DySTAN: Joint Modeling of Sedentary Activity and Social Context from Smartphone Sensors
Aditya Sneh, Nilesh Kumar Sahu, Snehil Gupta, Haroon R. Lone
TL;DR
DySTAN addresses the challenge of jointly recognizing sedentary activity and social context from smartphone inertial data. It introduces a Dynamic Cross-Stitch Unit and cross-task attention to share representations while preserving task-specific information, evaluated on the SSCD dataset collected via the LogMe app from 57 university students. The results show DySTAN outperforms single-task and multi-task baselines with strong ablations demonstrating the value of dynamic fusion and attention, and robust, consistent performance across folds.
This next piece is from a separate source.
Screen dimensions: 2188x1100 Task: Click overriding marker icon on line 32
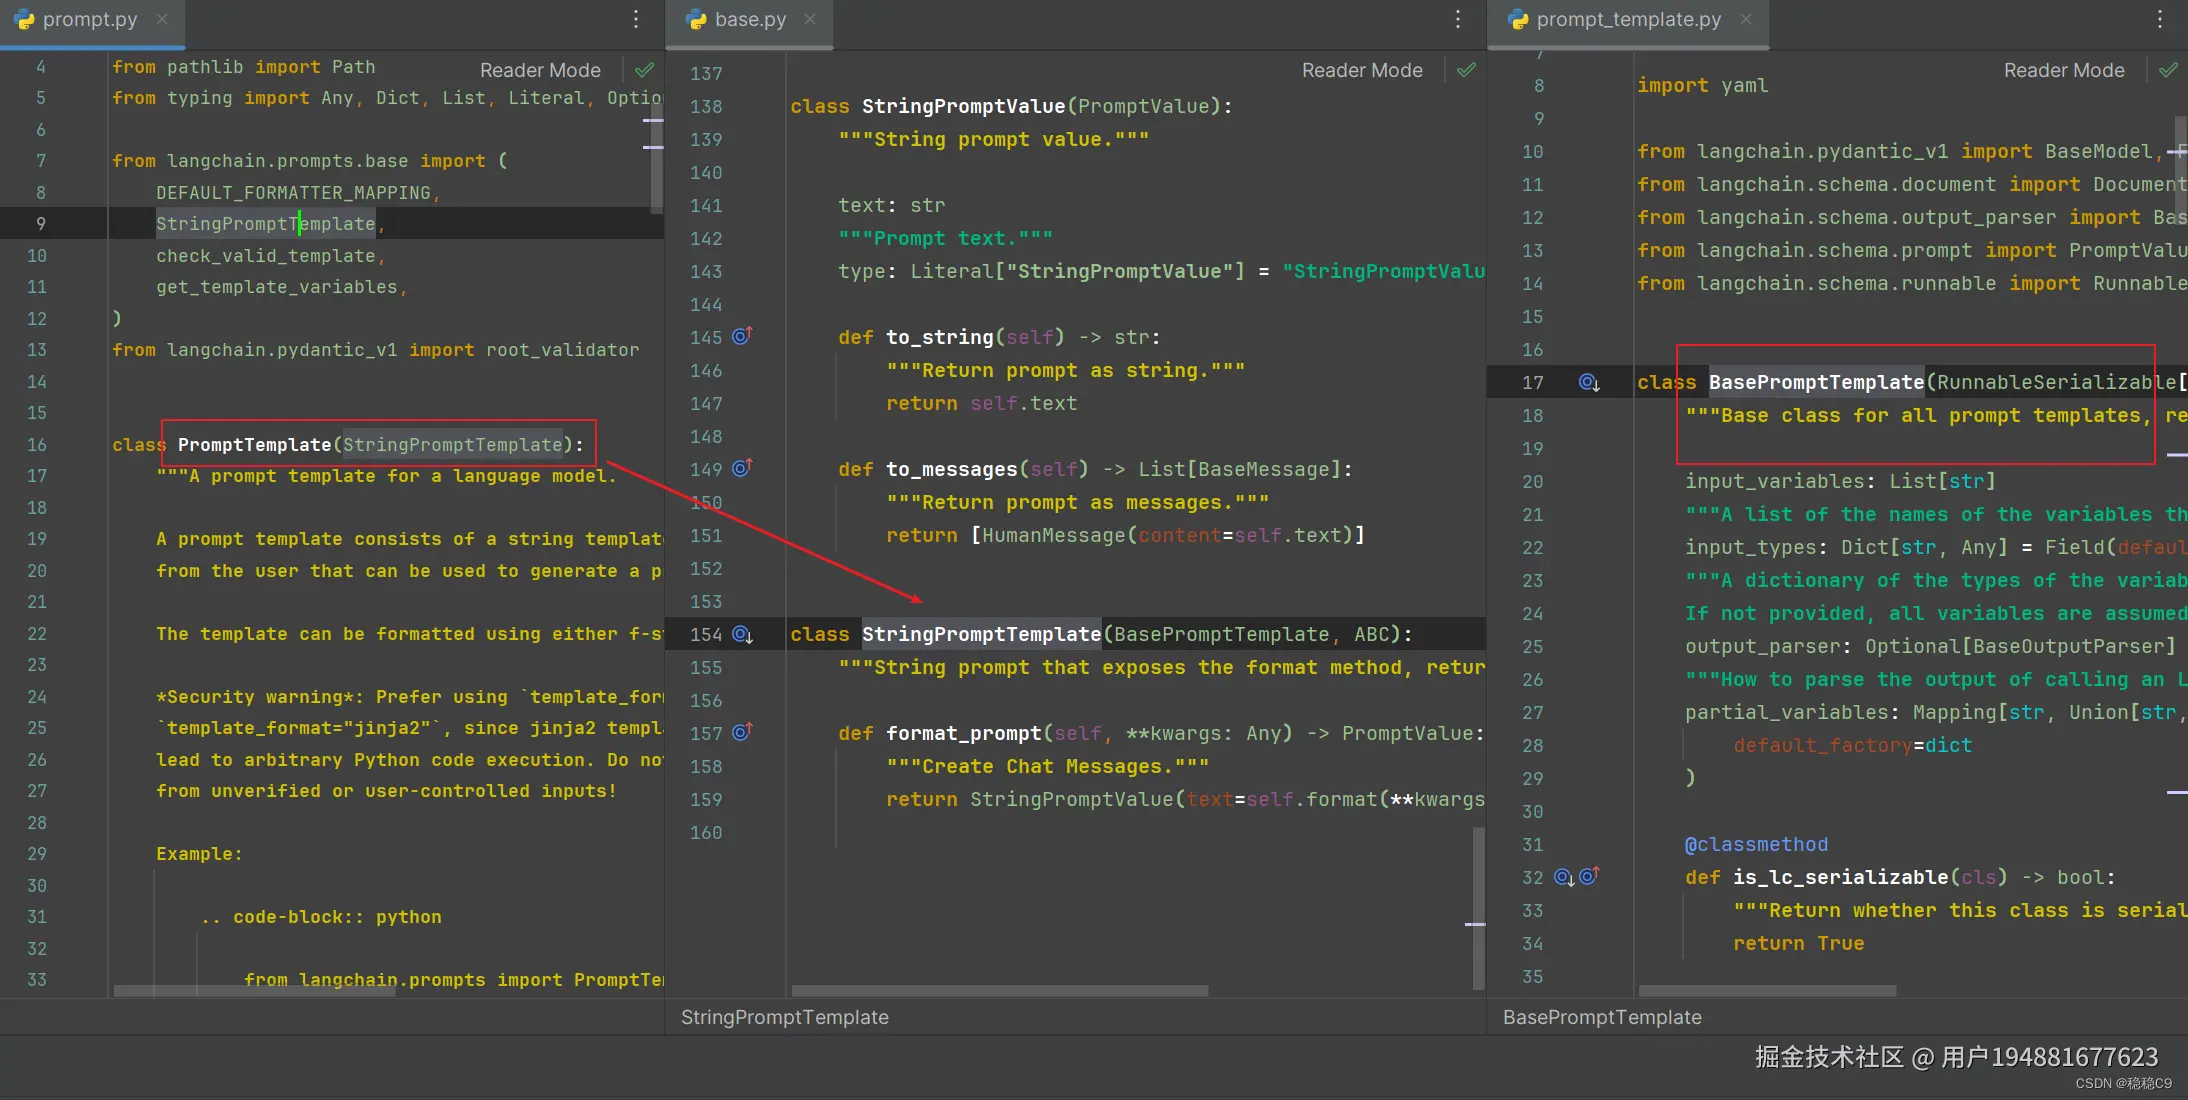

The work highlights the importance of modeling co-occurring contexts for accurate, context-aware mobile interventions, while acknowledging demographic limitations and proposing broader future data collection.
Abstract
Accurately recognizing human context from smartphone sensor data remains a significant challenge, especially in sedentary settings where activities such as studying, attending lectures, relaxing, and eating exhibit highly similar inertial patterns. Furthermore, social context plays a critical role in understanding user behavior, yet is often overlooked in mobile sensing research. To address these gaps, we introduce LogMe, a mobile sensing application that passively collects smartphone sensor data (accelerometer, gyroscope, magnetometer, and rotation vector) and prompts users for hourly self-reports capturing both sedentary activity and social context. Using this dual-label dataset, we propose DySTAN (Dynamic Cross-Stitch with Task Attention Network), a multi-task learning framework that jointly classifies both context dimensions from shared sensor inputs. It integrates task-specific layers with cross-task attention to model subtle distinctions effectively. DySTAN improves sedentary activity macro F1 scores by 21.8% over a single-task CNN-BiLSTM-GRU (CBG) model and by 8.2% over the strongest multi-task baseline, Sluice Network (SN). These results demonstrate the importance of modeling multiple, co-occurring context dimensions to improve the accuracy and robustness of mobile context recognition.